Task item:
Edit the records starting with the line containing "Locate an element on the screen. This" and going on through the line containing "daily-macd-signal-line is located": write those lines out again with "This screenshot" changed to "The screenshot" and nothing else altered, leaving the pictures out.

Start of Supplied records

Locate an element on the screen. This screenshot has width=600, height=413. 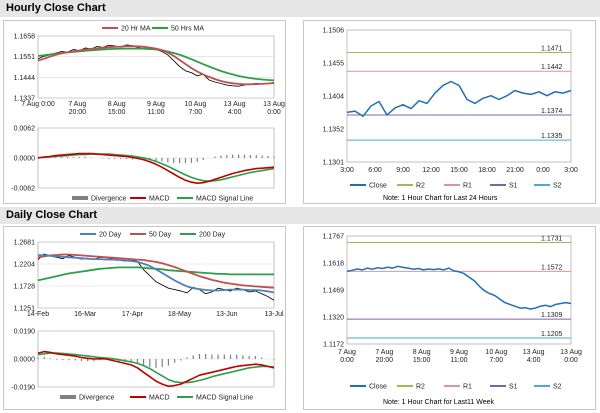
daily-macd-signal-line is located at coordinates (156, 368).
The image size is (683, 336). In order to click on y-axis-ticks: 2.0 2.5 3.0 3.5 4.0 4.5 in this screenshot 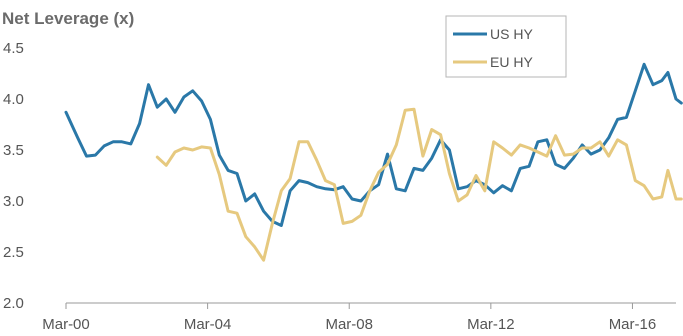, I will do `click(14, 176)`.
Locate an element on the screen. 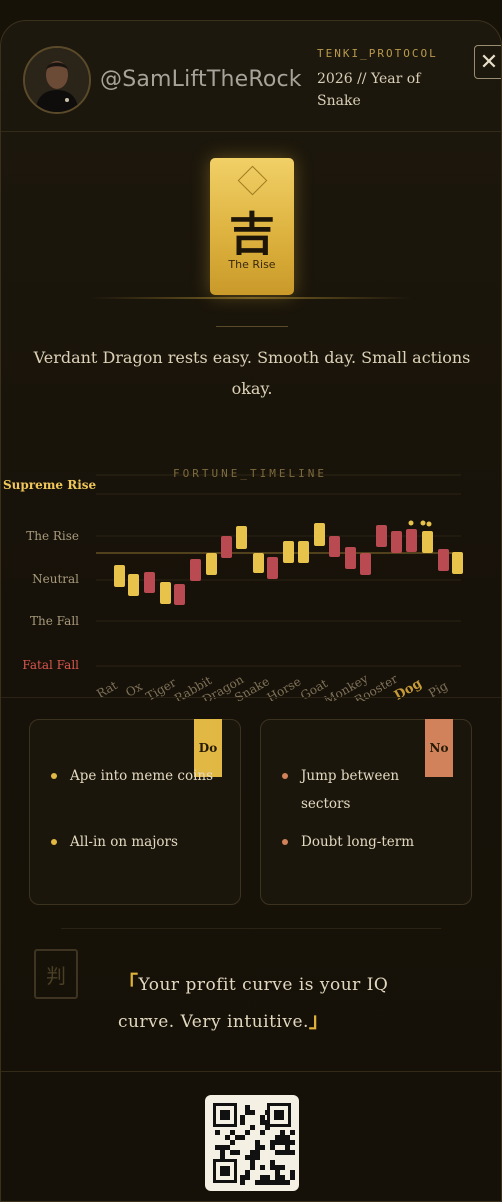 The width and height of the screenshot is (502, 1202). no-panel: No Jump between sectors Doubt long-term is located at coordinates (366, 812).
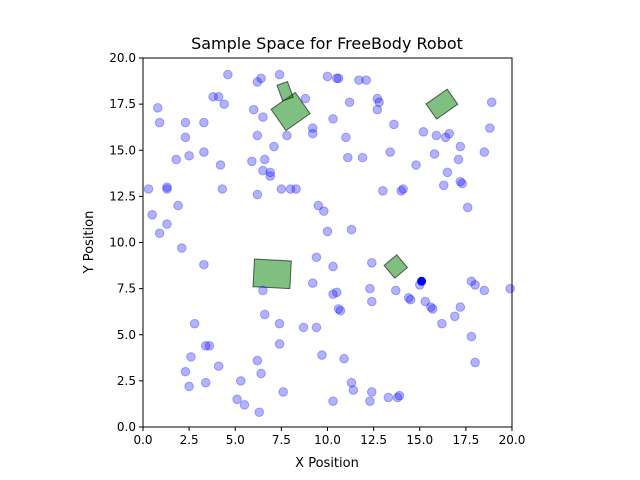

End of Supplied records
Start of Supplied records

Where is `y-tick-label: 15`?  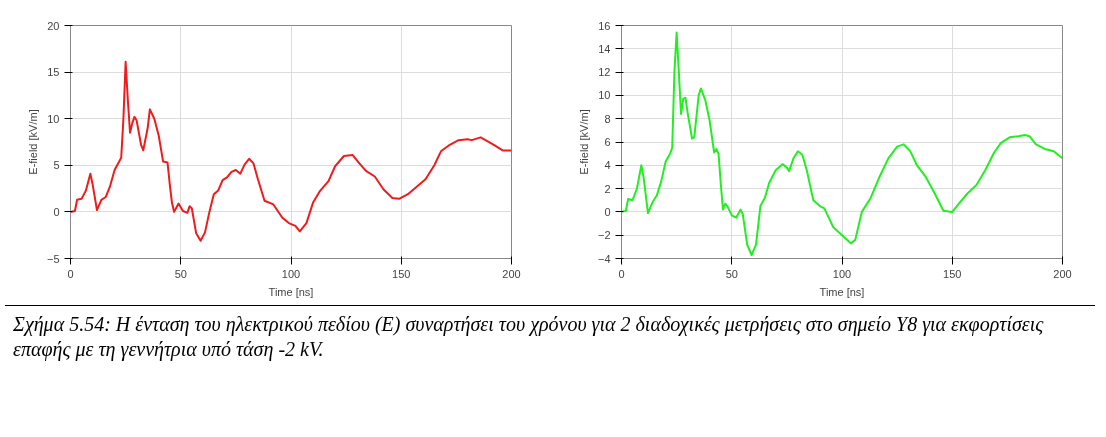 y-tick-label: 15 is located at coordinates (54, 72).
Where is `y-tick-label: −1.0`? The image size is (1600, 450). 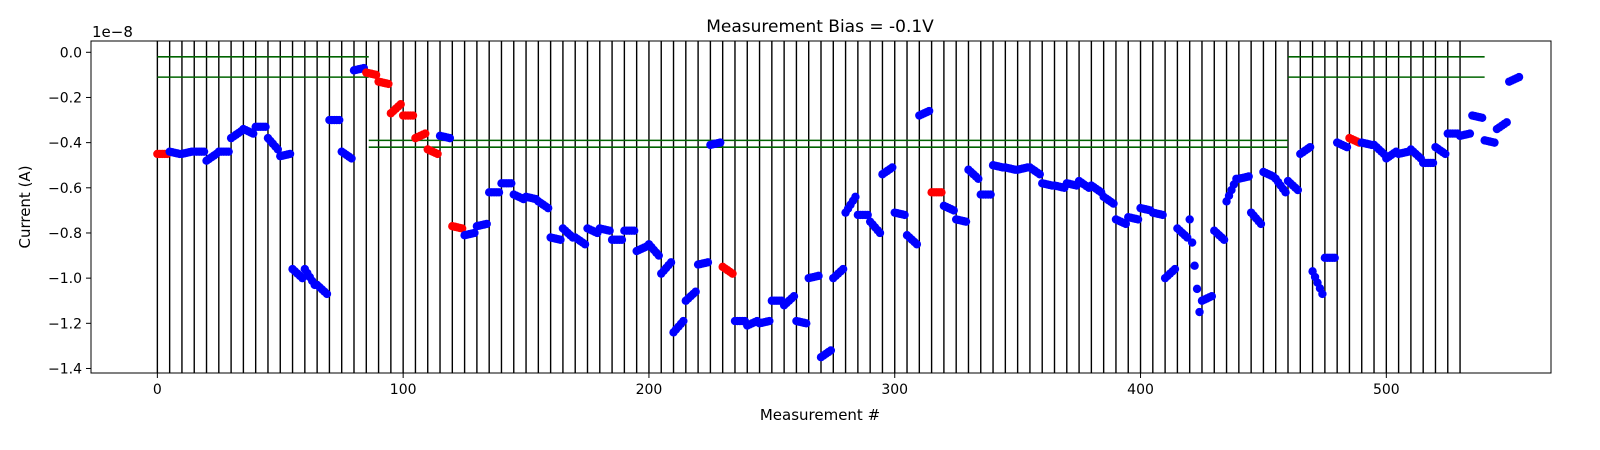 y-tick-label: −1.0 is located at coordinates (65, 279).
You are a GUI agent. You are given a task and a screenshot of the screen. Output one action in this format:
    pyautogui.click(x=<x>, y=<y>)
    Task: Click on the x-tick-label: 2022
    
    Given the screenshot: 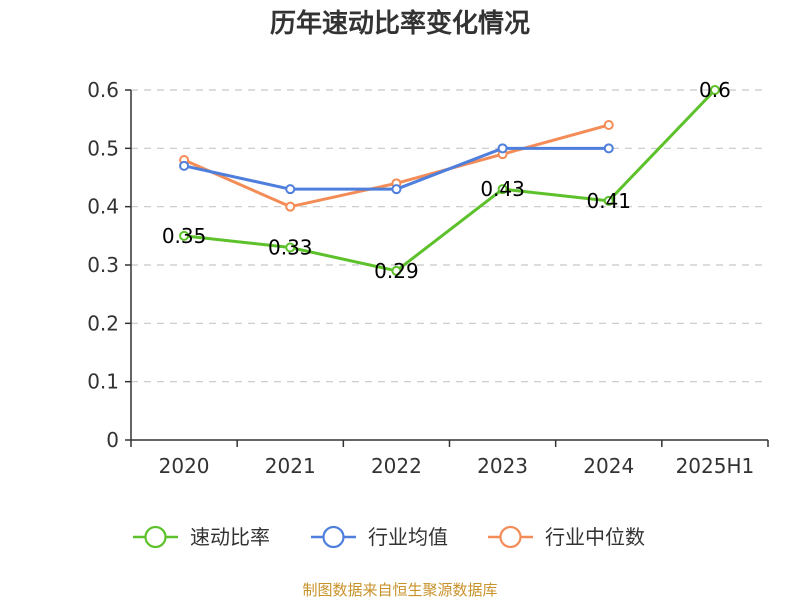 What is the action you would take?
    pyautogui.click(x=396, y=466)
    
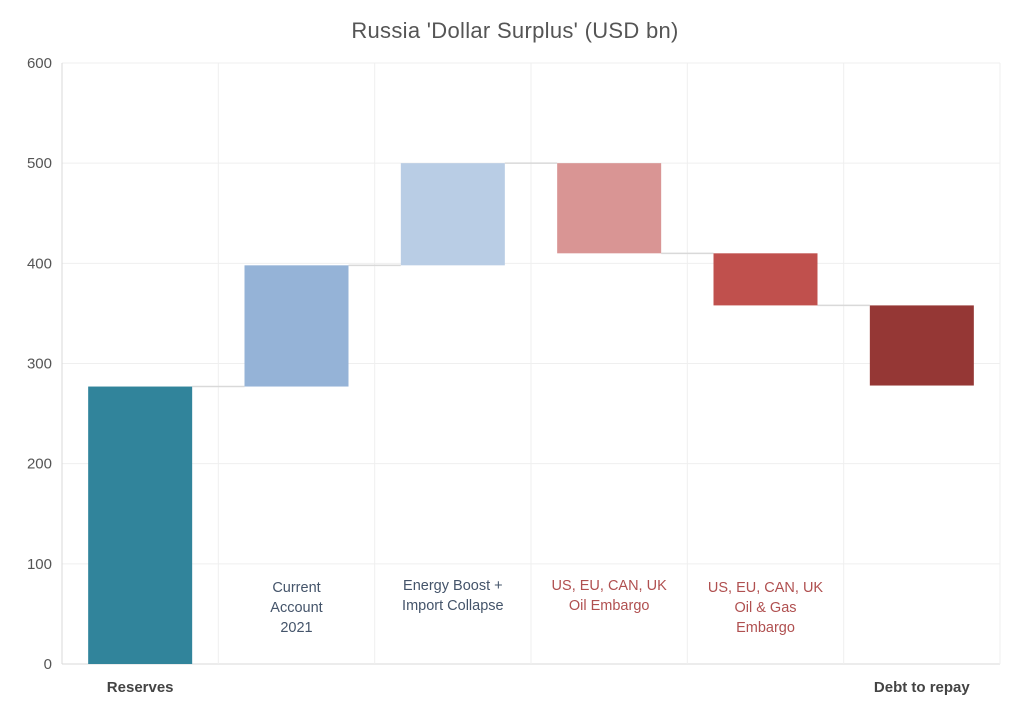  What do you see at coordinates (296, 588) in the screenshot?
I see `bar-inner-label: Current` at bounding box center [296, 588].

End of Supplied records

Task answer:
Locate an element on the screen. The screenshot has width=600, height=413. 
daily-macd-signal-line is located at coordinates (156, 368).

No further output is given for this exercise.